The copy should begin at the line containing "Viewport: 798px width, 447px height." and end with the last line below, every line exact and no picture included.

Input data Start Marker

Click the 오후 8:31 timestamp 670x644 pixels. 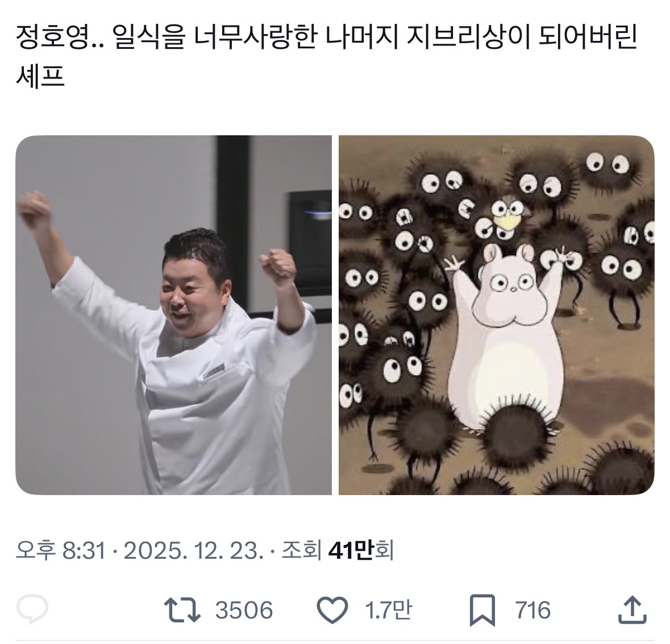60,550
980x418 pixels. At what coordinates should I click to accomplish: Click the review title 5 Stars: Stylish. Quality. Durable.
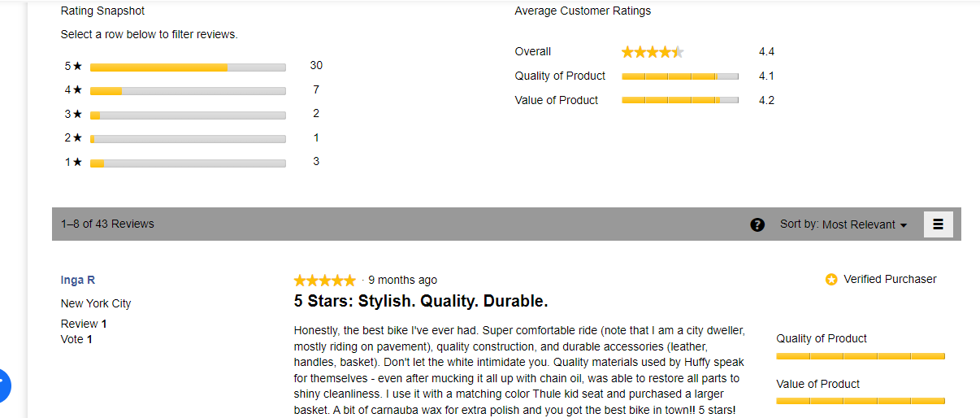(x=421, y=302)
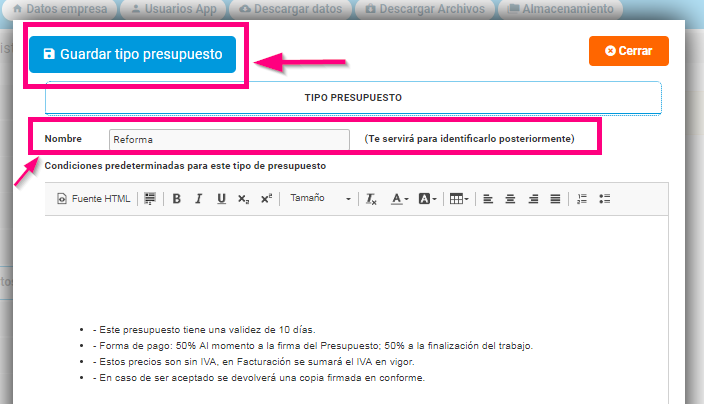Expand the table insert dropdown
704x404 pixels.
(459, 199)
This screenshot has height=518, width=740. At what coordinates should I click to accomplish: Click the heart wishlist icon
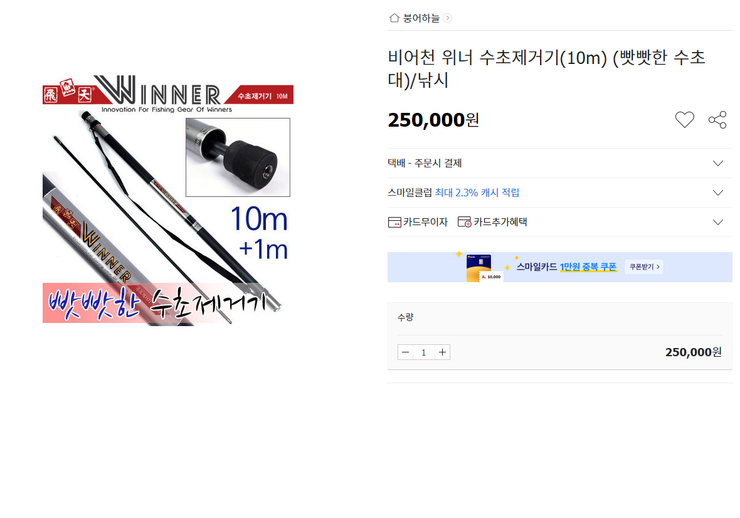tap(684, 120)
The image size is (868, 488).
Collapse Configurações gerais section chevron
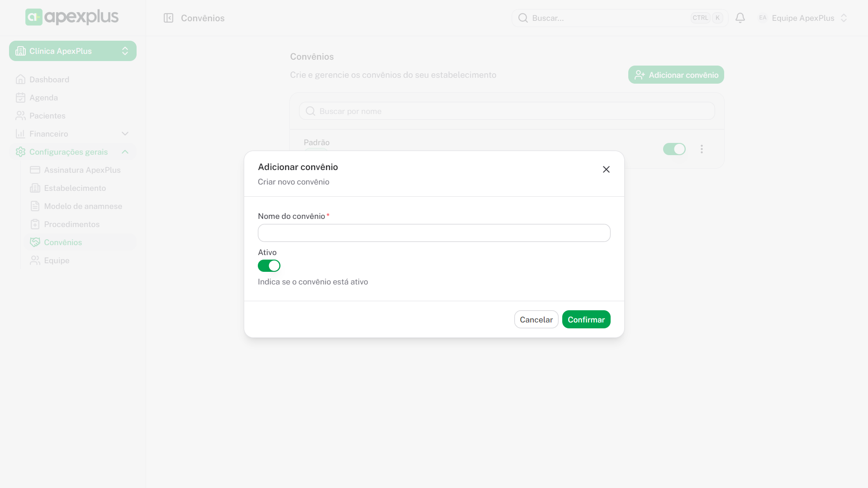125,152
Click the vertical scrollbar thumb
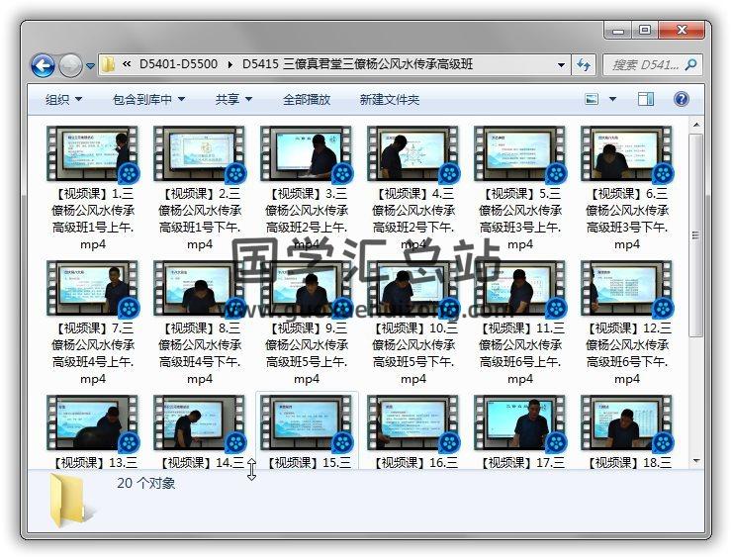 pyautogui.click(x=695, y=237)
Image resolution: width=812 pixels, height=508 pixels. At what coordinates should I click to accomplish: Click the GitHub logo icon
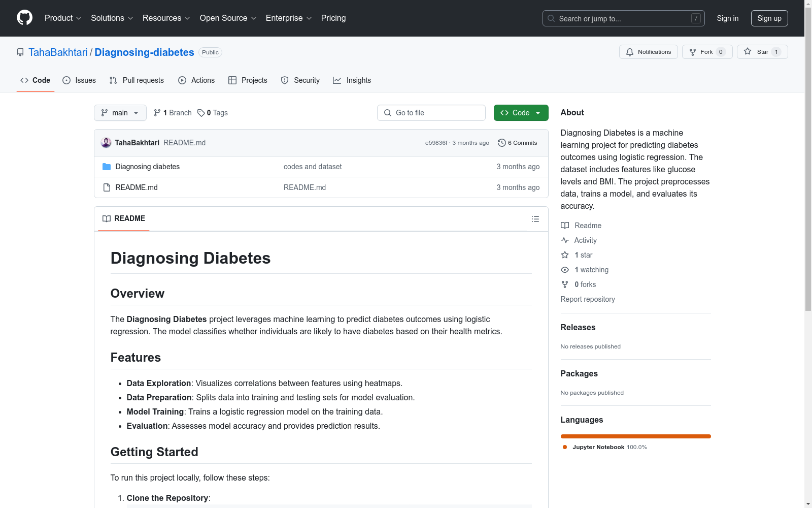(24, 18)
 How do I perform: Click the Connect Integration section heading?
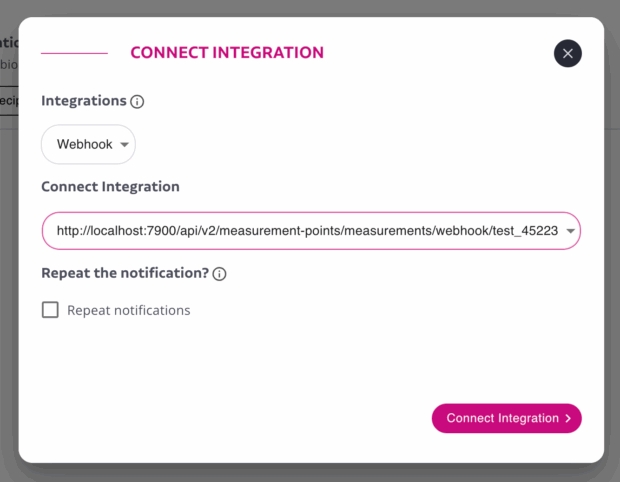(110, 187)
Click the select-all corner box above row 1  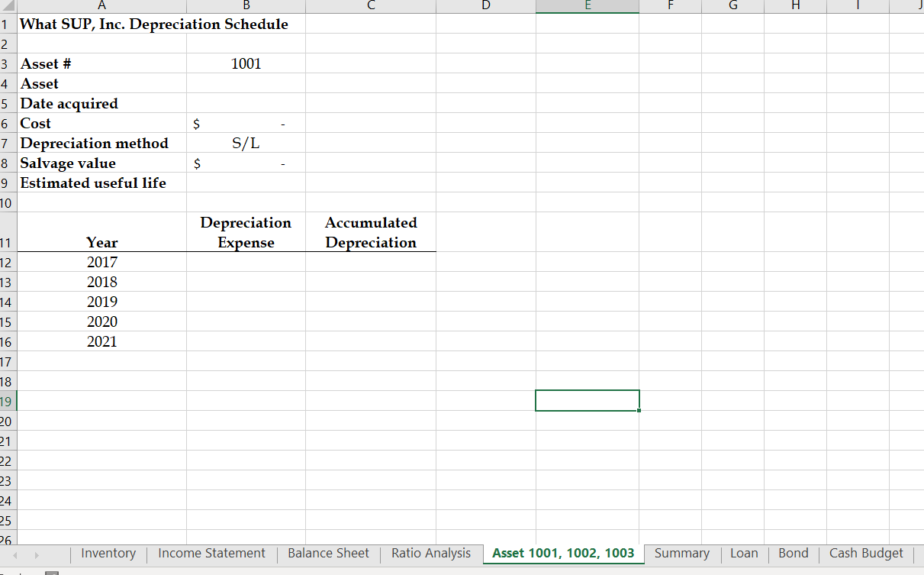tap(7, 5)
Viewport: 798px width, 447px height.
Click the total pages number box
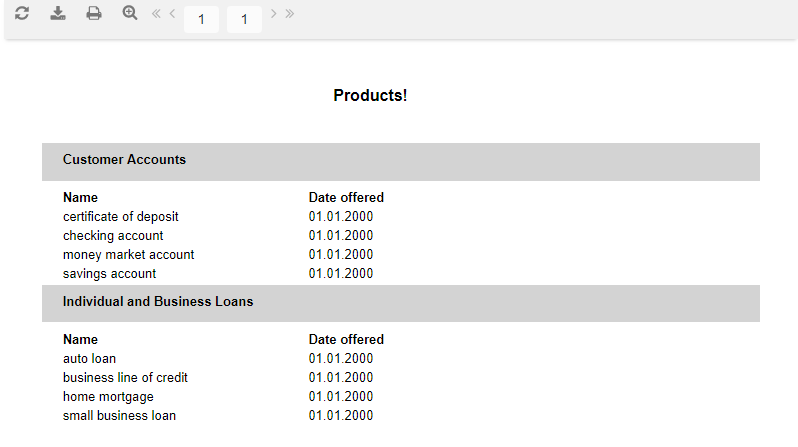pos(244,19)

Input data End Marker

Answer to this exercise |
Viewport: 798px width, 447px height.
Click the total pages number box
pos(244,19)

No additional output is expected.